"Sial. Wanita ini tubuhnya sangat panas. Mengapa dirinya selalu seperti ini, seakan dirinya paling kuat. Jika hujan itu tak reda, maka aku akan menyalahkan hujan sialan itu karena telah mencelakakan manusia. Benar-benar hujan yang berengsek." Ucap Steve kesal dan menuntut balasan pada hujan. Di dalam ruang kantornya ia seperti seseorang yang amat berlebihan menanggapi hal konyol sebatas demam.
Ia merebahkan tubuh Dinda di atas sofa panjang berkulit hitam miliknya. Sofa empuk yang nyaman untuk di tidurkan.
Di atas sofa panjang itu lekuk tubuh Dinda sangat nyata. Sehingga mata Steve tak bisa ia lepaskan untuk melihat Dinda yang manis.

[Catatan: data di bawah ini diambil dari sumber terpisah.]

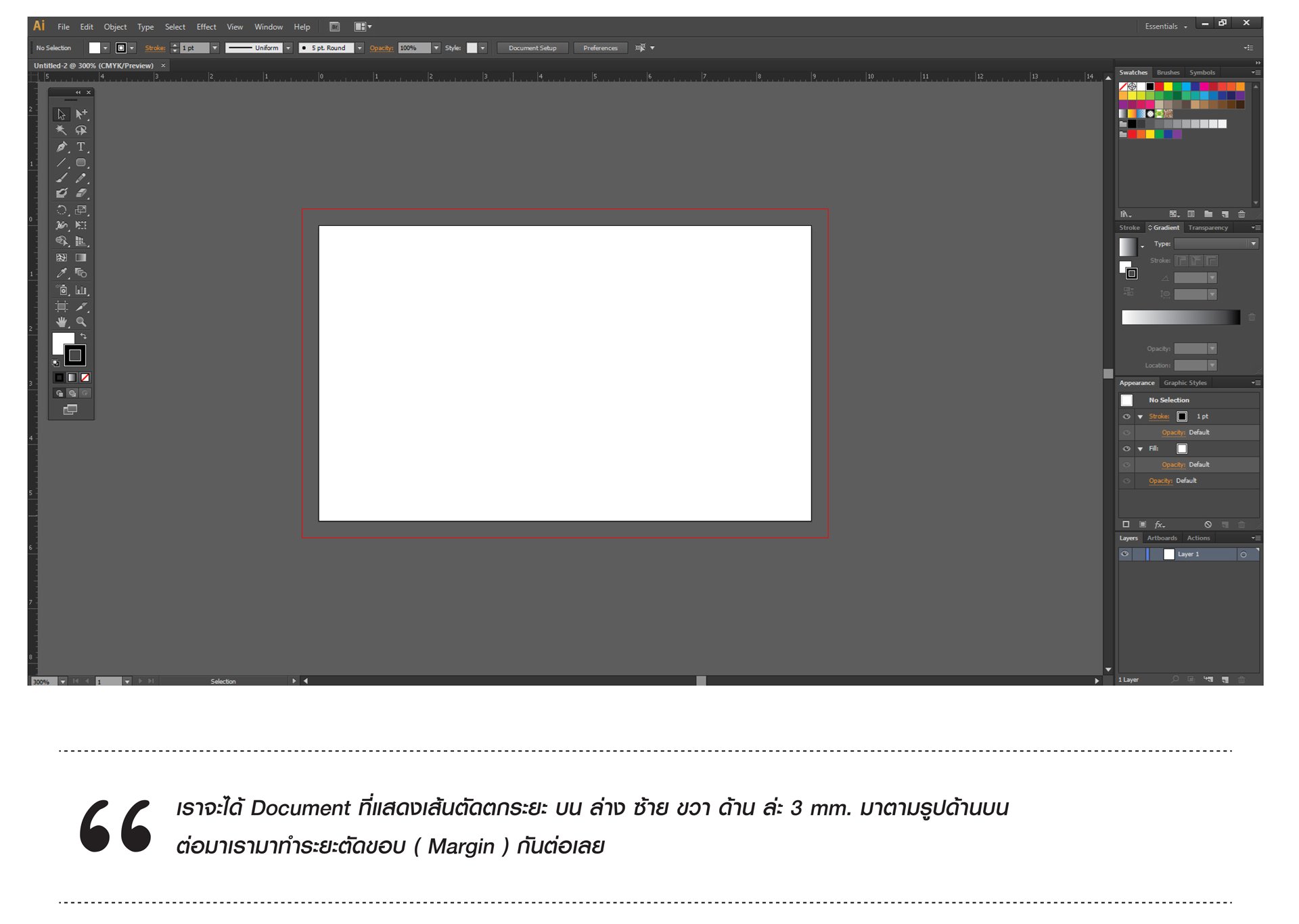This screenshot has width=1299, height=924.
Task: Select the Magic Wand tool
Action: (x=62, y=130)
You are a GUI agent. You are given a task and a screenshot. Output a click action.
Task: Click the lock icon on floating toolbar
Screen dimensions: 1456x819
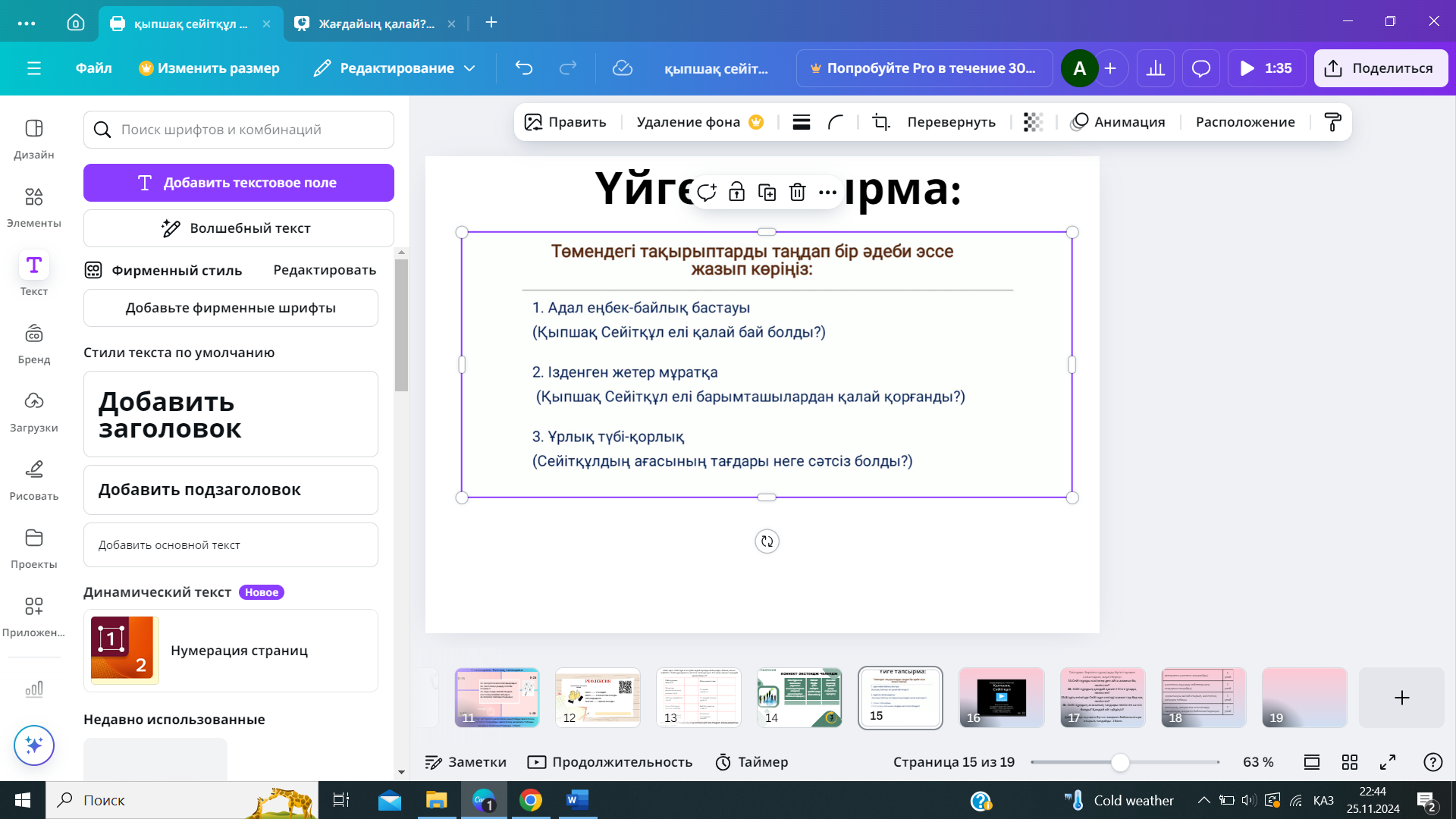pyautogui.click(x=736, y=192)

Sesekali Steve memegang kening Dinda untuk memastikan bahwa demamnya mulai reda sekaligus mengalihkan perhatian nakalnya itu.
Dinda sudah di gantikan pakaiannya oleh beberapa karyawan wanita beberapa saat sebelumnya sehingga Dinda tak merasa kedinginan lagi. Meskipun Dinda mengenakan pakaian kasual kaus berwarna putih lengan pendek dan di temani rok hitam selutut, namun dalam tidur itu Dinda tetap menawan.
Bahkan Steve saja tak bisa mengatakan apapun melihat penampilannya mengenakan kaus putih itu. Sungguh imajinasi liar Steve tak terbendung mendapati gadis cantik disisinya.
Jika bukan karena malam itu dan juga karena perjanjian kontrak konyol, mungkin dirinya tak akan mendapati wanita itu di sampingnya saat ini.
Steve mengambil selimut tebal miliknya yang sengaja ia simpan dengan rapi di dalam lemari kantornya sebagai jaga-jaga jika dirinya kerja lembur dan tak pulang kerumah. Dan siapa sangka bahwa selimut miliknya itu bisa berguna saat ini. Dan Dinda menjadi wanita pertama yang ia selimuti dengan barang pribadinya.
Ia menyelimuti wanita itu sehangat-hangatnya agar dia tidur dengan nyaman.
Steve memberikan perhatian penuh pada Dinda, namun dirinya sendiri tak ia perhatikan bahkan dirinya sendiri belum mengganti pakaian basah yang ia kenakan. Pakaian basah kuyup-nya menjadi kering di badan karena ekspresi berlebihan yang ia tunjukan pada Dinda sehingga ia tak memikirkan dirinya sendiri.
Steve mengambil sofa kecil seukuran meja lampu tidur, lalu ia duduk di sebelah Dinda yang sedang pulas di pulau kapuk.
Ia memperhatikan wajah Dinda dengan seksama bahkan ia membelai rambut Dinda demi ingin merasakan sensasi seorang wanita.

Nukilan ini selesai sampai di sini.